UNLIMITED risk on one side. Call ratio: Unlimited above upper breakeven. Put ratio: Unlimited below lower breakeven. The naked option creates uncovered exposure.

Where is max profit?

At the short strike. Long option is profitable, shorts expire worthless. Example: 7,500/7,600 call ratio, max profit when FTSE at exactly 7,600 at expiration.

What is the danger zone?

Beyond breakeven on the naked side. Losses accelerate in this zone. Must have exit plan before entering danger zone.

What is a backspread?

Opposite of ratio - sell 1, buy 2+. Limited risk between strikes, unlimited profit potential in direction of extra longs. Use for very bullish/bearish views.

How do I choose the ratio (1:2 vs 1:3)?

1:2: Standard, 1 naked option. 1:3: More credit, 2 naked options, closer breakeven. 2:3: Conservative, 1 naked option. Match to conviction and risk tolerance.

How do I hedge if threatened?

Options: Buy wing (converts to defined risk), roll shorts further OTM, reduce ratio (buy back one short), close position. Decision based on cost vs benefit.

What IV environment is best?

High IV (>40% rank). Extra shorts generate more premium. Better credit, wider breakeven. Also benefits from IV crush after entry.

When should I exit?

50% of max profit (target), 7 DTE (time exit), price approaching danger zone, delta exceeding 0.50. Don't hold hoping - manage actively.

How to optimize with vol surface?

Analyze skew at potential short strikes. Higher IV at short = Better premium. Compare across strikes and expirations. Enter when surface offers edge vs theoretical.

What is a calendar ratio?

Ratio across expirations - long back-month, short multiple front-month. Combines time decay differential with ratio income enhancement. Complex but powerful.

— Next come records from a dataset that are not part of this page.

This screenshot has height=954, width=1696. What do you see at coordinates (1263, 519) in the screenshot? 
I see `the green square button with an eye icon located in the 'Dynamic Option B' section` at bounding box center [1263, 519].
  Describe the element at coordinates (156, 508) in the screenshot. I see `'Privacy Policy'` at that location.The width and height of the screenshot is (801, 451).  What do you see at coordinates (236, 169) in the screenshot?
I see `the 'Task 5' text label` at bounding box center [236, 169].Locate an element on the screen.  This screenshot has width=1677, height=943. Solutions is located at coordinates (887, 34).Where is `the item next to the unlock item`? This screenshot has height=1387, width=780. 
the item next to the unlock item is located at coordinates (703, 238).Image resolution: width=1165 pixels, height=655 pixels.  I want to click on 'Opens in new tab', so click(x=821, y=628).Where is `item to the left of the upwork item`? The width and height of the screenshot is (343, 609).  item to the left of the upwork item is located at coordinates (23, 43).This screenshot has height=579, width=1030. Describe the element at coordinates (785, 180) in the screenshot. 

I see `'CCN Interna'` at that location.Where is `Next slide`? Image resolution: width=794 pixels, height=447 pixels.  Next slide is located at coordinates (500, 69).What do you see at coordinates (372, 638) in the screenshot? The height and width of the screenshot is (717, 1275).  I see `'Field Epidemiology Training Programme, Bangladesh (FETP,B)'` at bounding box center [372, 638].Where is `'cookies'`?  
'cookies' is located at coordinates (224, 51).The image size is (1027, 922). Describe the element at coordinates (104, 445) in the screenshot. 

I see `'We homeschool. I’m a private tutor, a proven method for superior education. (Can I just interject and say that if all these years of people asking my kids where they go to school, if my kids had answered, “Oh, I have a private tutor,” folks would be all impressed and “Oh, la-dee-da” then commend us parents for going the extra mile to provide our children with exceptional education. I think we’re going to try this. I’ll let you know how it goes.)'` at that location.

How to manage portfolio of ratios?

Cap total naked exposure (10-15%), daily loss limits, stress test for gaps. Combine with defined risk strategies. Track aggregate Greeks. Size for tail events.

What about gap risk?

Hardest to manage. Overnight gap through breakeven = Significant loss. Mitigate: Smaller size, permanent wings, diversification, strict position limits. Accept as cost of strategy.

How do ratios fit in portfolio?

10-20% allocation for enhanced income. Balance with 50-60% defined risk. Ratios add return potential but tail risk. Monitor aggregate exposure. Adjust based on risk tolerance.